Scan the online rosters of schools for which you’re interested in playing and look at heights and weights of their players. Many coaches will want to see you in person at the camps they run for high school prospects. Find out the specific metric numbers they’re looking for you to hit.

Coaches also want your numbers to be verified. If your son is a baseball player, for example, and plays in Perfect Game or Prep Baseball Report tournaments, his metrics will be recorded and stored on profile pages through those organizations.

One of Scorability’s benefits is it collects and compiles your metrics from college camps you attend. Coaches who subscribe to Scorability can see data from thousands of camps (and showcases) for their sport. These are athletes who want to be recruited and are choosing to share the data with college programs.

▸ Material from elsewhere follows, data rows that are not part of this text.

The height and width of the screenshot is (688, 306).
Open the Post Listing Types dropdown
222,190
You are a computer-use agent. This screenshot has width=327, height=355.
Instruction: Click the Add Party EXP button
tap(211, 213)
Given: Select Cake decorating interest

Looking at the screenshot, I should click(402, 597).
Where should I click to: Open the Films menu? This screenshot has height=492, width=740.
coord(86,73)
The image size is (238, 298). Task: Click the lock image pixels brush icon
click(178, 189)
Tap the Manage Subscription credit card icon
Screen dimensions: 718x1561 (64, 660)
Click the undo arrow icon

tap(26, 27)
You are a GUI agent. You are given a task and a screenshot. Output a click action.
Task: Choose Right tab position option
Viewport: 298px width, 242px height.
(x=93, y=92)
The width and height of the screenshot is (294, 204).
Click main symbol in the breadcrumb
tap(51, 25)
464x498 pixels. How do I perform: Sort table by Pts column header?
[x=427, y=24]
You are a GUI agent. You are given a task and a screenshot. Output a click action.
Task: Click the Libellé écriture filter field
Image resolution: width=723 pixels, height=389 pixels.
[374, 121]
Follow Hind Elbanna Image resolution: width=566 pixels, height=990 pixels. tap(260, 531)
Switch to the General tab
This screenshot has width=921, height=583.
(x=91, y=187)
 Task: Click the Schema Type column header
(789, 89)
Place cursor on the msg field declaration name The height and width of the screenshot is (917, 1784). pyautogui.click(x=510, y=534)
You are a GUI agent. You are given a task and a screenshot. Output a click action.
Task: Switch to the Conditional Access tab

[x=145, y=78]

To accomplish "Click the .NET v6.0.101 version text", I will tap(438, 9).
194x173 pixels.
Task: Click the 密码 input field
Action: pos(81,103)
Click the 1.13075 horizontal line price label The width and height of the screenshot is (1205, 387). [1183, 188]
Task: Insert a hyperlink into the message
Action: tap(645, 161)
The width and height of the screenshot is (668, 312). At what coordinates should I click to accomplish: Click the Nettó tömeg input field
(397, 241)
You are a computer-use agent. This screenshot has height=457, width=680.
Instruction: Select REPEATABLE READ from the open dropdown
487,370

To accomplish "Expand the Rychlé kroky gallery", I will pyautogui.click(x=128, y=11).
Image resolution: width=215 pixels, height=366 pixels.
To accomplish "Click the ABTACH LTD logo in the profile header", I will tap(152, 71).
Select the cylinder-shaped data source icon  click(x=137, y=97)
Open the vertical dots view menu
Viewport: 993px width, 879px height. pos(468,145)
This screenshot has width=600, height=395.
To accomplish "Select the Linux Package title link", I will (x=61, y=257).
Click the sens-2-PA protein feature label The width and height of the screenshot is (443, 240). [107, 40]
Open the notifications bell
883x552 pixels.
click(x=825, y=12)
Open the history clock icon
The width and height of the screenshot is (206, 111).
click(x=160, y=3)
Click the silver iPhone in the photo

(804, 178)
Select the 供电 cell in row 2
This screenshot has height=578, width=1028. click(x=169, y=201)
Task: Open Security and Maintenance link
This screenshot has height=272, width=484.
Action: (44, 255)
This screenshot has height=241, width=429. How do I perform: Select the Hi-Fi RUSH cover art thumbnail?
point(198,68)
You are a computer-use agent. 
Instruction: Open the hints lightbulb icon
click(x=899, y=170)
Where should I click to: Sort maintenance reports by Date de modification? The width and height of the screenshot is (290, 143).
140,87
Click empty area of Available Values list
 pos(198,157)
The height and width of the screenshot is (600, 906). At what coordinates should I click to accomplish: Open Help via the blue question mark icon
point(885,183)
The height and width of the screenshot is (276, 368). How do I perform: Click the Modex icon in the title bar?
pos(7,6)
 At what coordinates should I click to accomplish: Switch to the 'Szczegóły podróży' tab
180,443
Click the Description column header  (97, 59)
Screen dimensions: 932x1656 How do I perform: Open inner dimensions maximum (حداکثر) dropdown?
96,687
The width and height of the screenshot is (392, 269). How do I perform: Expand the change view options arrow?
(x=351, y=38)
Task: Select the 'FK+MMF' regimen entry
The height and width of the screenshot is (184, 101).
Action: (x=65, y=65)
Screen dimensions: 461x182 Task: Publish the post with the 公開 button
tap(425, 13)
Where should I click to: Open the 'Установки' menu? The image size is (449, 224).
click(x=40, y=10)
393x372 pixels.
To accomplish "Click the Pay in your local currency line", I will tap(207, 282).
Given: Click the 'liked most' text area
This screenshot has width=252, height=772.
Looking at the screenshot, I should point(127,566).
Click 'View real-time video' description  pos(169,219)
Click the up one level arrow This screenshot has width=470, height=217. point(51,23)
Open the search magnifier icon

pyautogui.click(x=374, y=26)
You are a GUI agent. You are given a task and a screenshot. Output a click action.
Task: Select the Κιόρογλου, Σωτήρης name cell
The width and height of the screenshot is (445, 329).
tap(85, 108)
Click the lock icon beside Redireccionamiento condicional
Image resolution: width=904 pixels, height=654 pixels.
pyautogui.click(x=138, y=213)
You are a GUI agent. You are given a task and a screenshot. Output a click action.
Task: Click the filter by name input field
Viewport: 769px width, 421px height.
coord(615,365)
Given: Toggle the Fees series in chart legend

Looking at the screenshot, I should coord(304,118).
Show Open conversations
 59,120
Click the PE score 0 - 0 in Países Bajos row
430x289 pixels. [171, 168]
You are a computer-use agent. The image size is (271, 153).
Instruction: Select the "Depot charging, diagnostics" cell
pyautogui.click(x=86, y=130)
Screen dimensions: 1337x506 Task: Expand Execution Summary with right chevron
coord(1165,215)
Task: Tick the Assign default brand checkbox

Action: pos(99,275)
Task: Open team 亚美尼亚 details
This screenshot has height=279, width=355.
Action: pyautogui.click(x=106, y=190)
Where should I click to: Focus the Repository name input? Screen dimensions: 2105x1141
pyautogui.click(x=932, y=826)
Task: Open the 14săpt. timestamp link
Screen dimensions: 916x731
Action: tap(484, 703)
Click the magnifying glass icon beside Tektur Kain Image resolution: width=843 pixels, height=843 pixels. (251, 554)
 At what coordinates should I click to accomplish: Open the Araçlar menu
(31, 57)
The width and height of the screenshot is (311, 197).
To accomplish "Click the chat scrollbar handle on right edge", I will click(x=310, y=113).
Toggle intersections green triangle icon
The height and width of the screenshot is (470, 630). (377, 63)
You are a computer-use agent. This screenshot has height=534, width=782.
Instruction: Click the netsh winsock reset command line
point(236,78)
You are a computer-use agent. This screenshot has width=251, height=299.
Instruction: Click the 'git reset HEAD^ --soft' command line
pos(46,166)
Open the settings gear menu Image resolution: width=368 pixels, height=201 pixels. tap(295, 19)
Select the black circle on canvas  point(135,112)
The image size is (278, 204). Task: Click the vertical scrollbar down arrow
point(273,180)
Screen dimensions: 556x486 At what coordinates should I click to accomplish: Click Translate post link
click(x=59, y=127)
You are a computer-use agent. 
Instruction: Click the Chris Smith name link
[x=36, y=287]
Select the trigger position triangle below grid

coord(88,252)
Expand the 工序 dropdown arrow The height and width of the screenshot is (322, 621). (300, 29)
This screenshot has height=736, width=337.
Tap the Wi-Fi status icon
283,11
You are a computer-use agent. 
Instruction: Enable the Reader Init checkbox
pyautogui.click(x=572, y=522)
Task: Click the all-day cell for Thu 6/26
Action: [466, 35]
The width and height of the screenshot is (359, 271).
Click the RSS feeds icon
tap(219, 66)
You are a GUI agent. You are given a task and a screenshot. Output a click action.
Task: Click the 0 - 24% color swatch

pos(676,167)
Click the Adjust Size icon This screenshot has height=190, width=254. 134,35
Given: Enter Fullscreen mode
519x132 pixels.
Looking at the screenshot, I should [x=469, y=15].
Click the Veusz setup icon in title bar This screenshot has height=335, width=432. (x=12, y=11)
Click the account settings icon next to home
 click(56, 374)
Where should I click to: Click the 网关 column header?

Scorability has recently acquired Ryzer, which puts on showcase camps for a number of sports, meaning all of your information from Ryzer camps (and other camp partners) will be stored in Scorability.

‘A lot of kids are magically two inches taller than they really are,’ says Cruver, Scorability’s CEO. ‘Think about how much traveling all these coaches are doing around the country, only to find out that a 6-4 kid is really 6-2.

‘We do a good job of getting verified measurables, visual content, photos and videos. So in the case of football, it’s not just their 40 (-yard dash) time, it’s a verified 40 time with a video of the 40 being run, with a mentality assessment and a coach evaluation on that kid. So you get to know, he runs a 4.3, great. But what’s he going to be like in the locker room?’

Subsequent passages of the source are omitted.